Open AccessGRIN2A-Related Severe Epileptic Encephalopathy Treated with Memantine: An Example of Precision Medicine
Author(s) -
Ali Mir,
Mohammed S. Al Qahtani,
Shahid Bashir
Publication year - 2019
Publication title -
journal of pediatric genetics
Language(s) - English
Resource type - Journals
eISSN - 2146-4596
pISSN - 2146-460X
DOI - 10.1055/s-0039-3401028
Subject(s) - memantine , medicine , epilepsy , nmda receptor , glutamate receptor , pharmacology , bioinformatics , receptor , psychiatry , biology
Epileptic spasm (ES) is one of the seizure types which is difficult to treat.
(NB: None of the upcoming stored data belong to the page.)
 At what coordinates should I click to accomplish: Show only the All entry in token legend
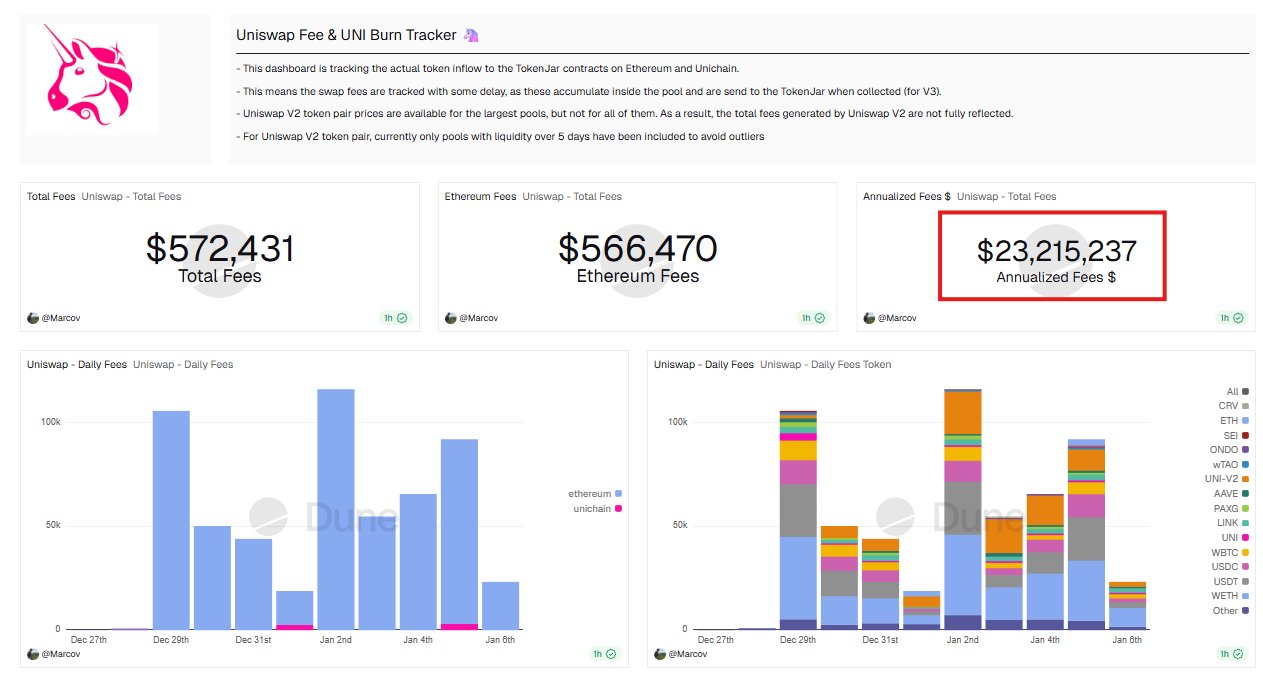coord(1231,392)
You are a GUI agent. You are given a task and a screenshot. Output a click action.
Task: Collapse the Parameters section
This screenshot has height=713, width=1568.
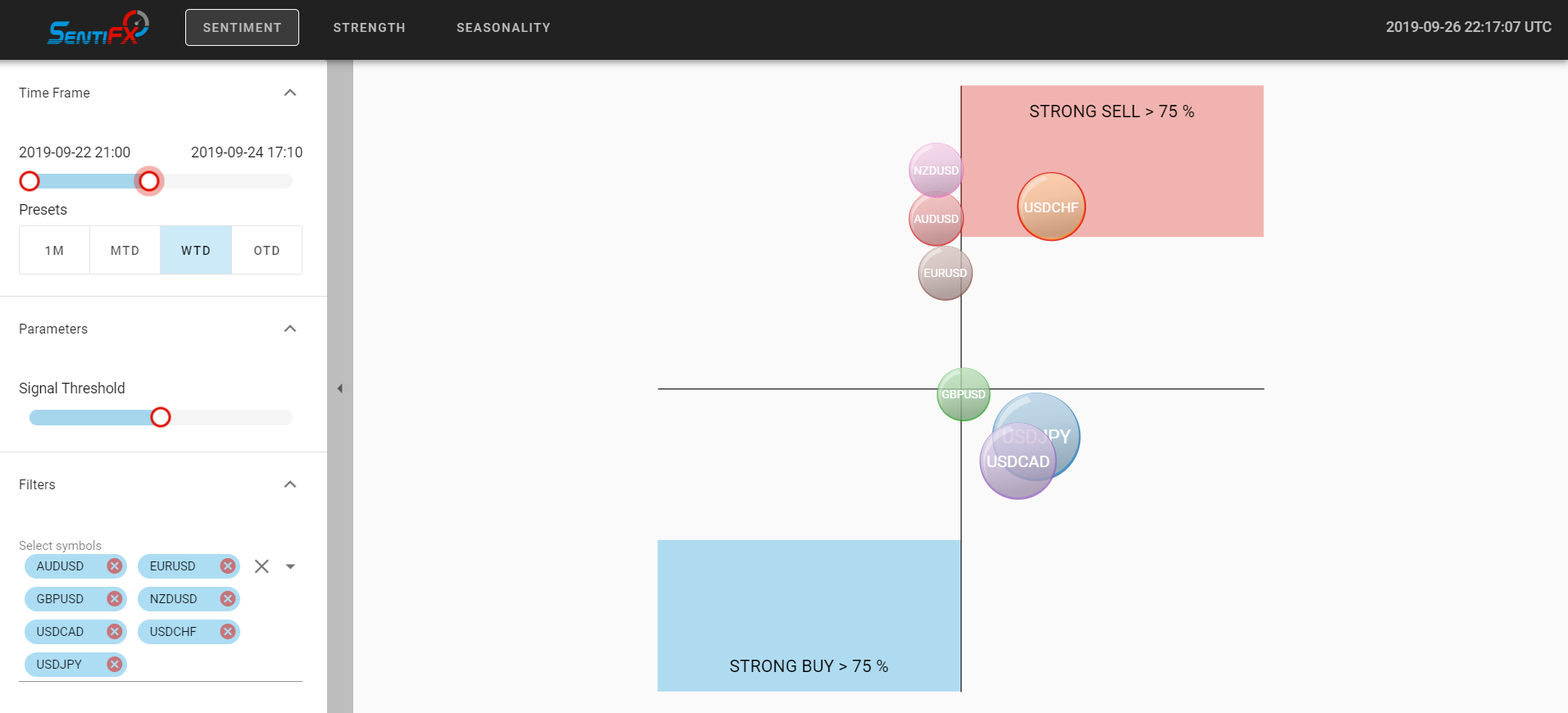coord(290,329)
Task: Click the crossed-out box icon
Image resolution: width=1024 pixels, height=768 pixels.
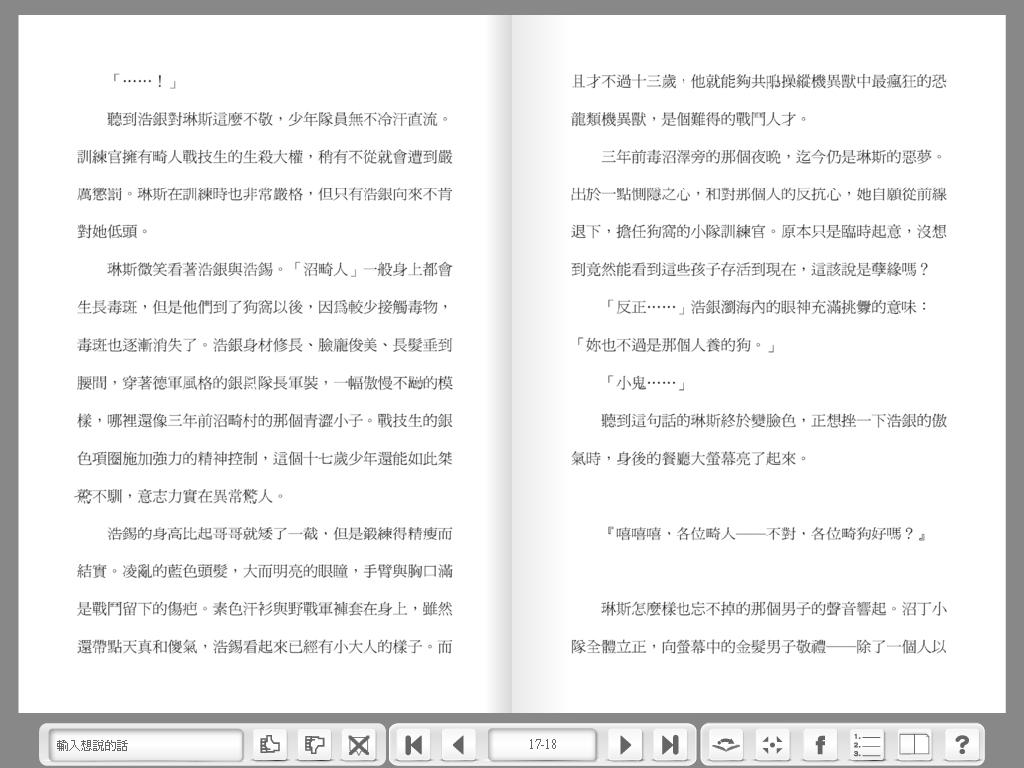Action: click(x=358, y=744)
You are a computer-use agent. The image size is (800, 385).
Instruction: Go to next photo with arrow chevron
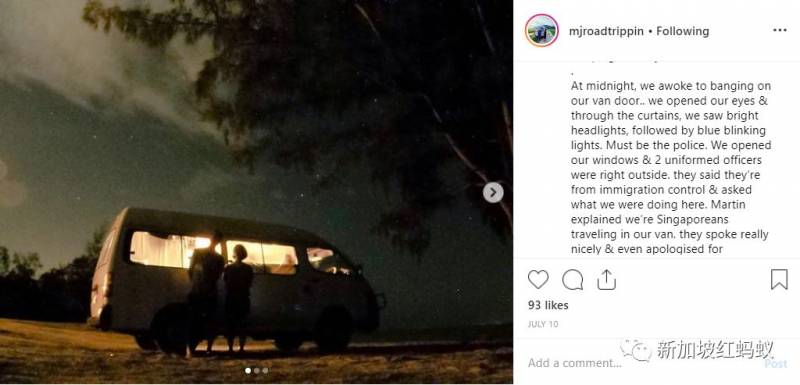pyautogui.click(x=493, y=192)
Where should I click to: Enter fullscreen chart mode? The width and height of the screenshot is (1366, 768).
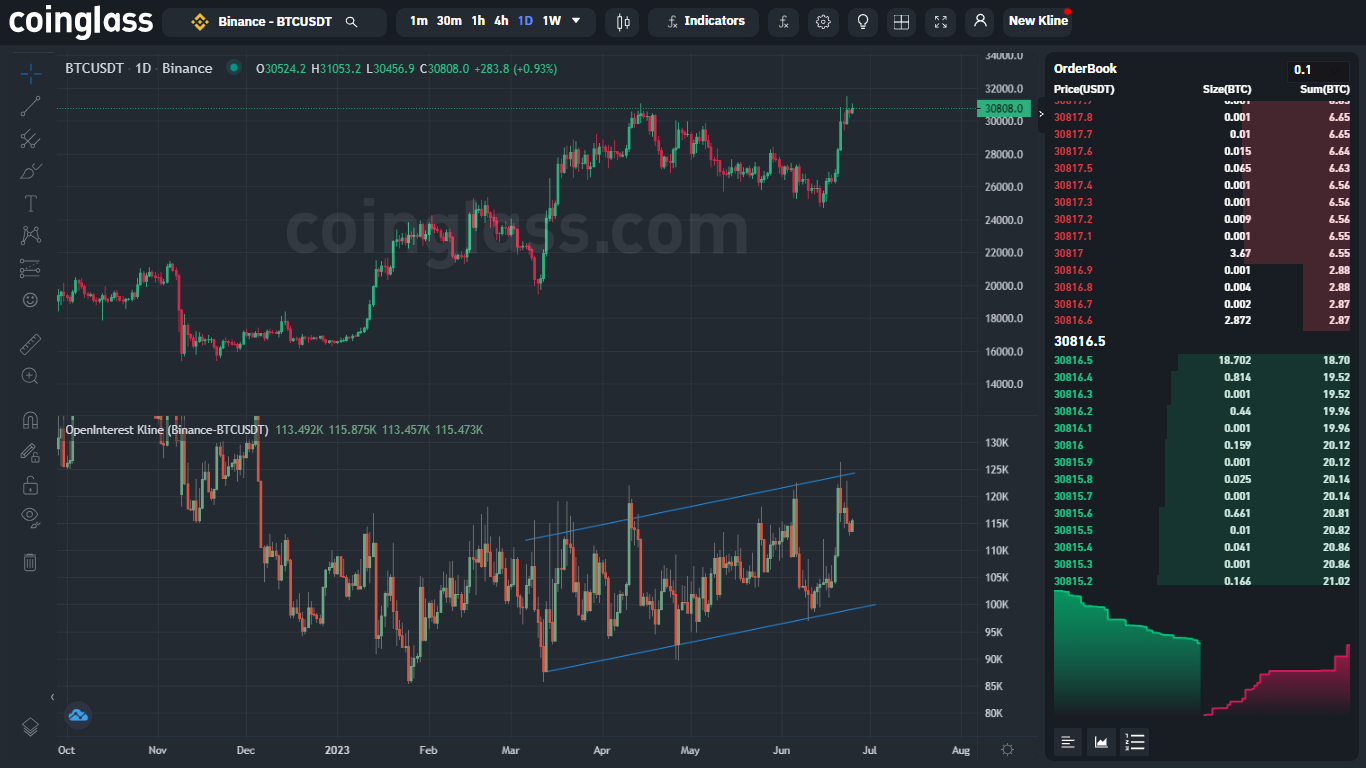(x=939, y=21)
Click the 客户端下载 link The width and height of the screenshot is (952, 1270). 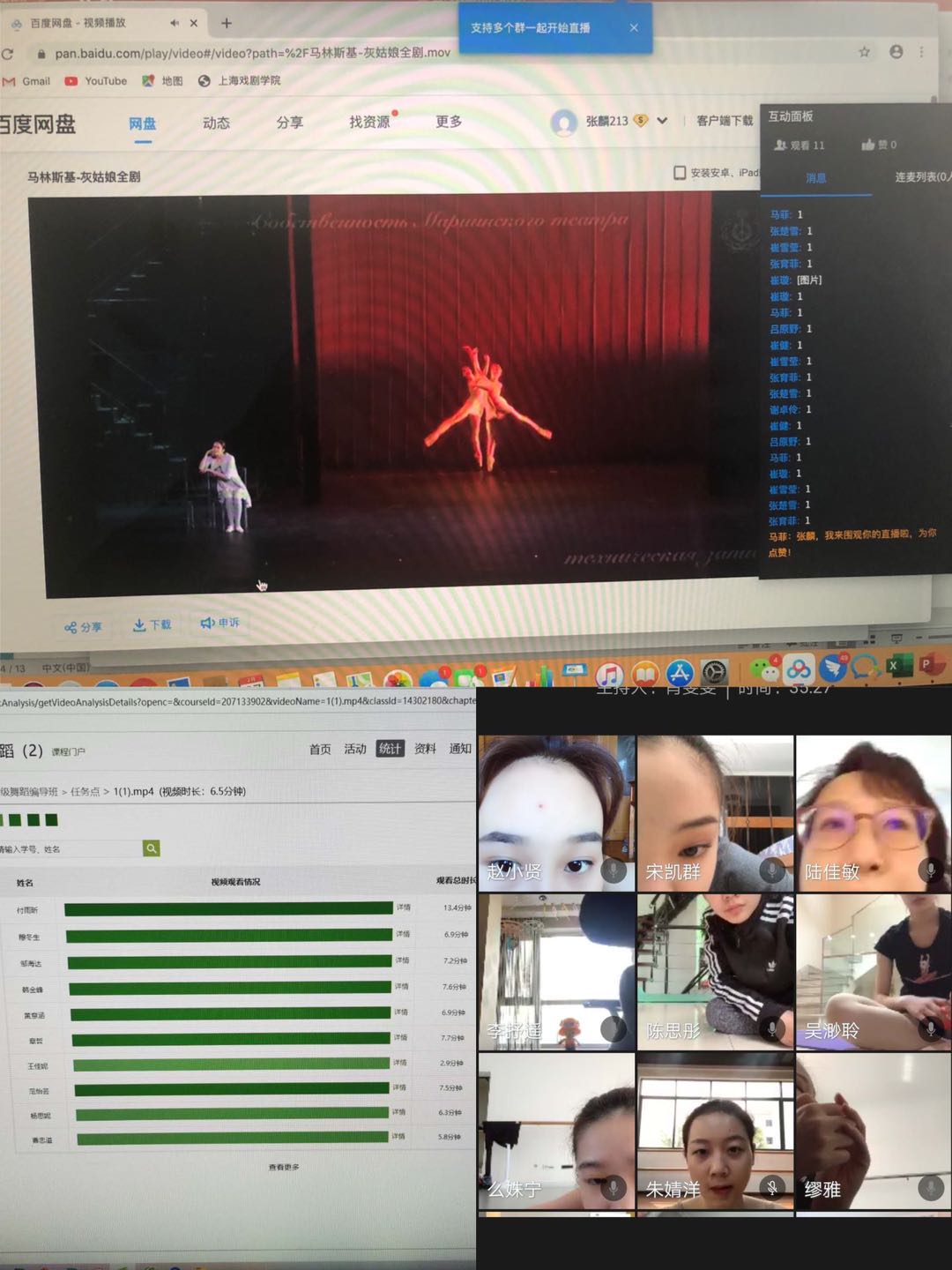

Next-generation sequencing has facilitated rapid gene discovery that is linked to ES and GRIN2A being one of them. Genotype-driven precision medicine is on the horizon and is a targeted treatment approach toward the precise molecular cause of the disease. GRIN2A gene encodes for a subunit of N-methyl-D-aspartate (NMDA) receptor and it has been suggested from in vitro studies and few case reports that memantine, a NMDA receptor antagonist, was shown to reduce seizures in patients with GRIN2A mutations. Here, we describe a patient with a novel GRIN2A mutation and severe drug-resistant ES who became seizure free with memantine.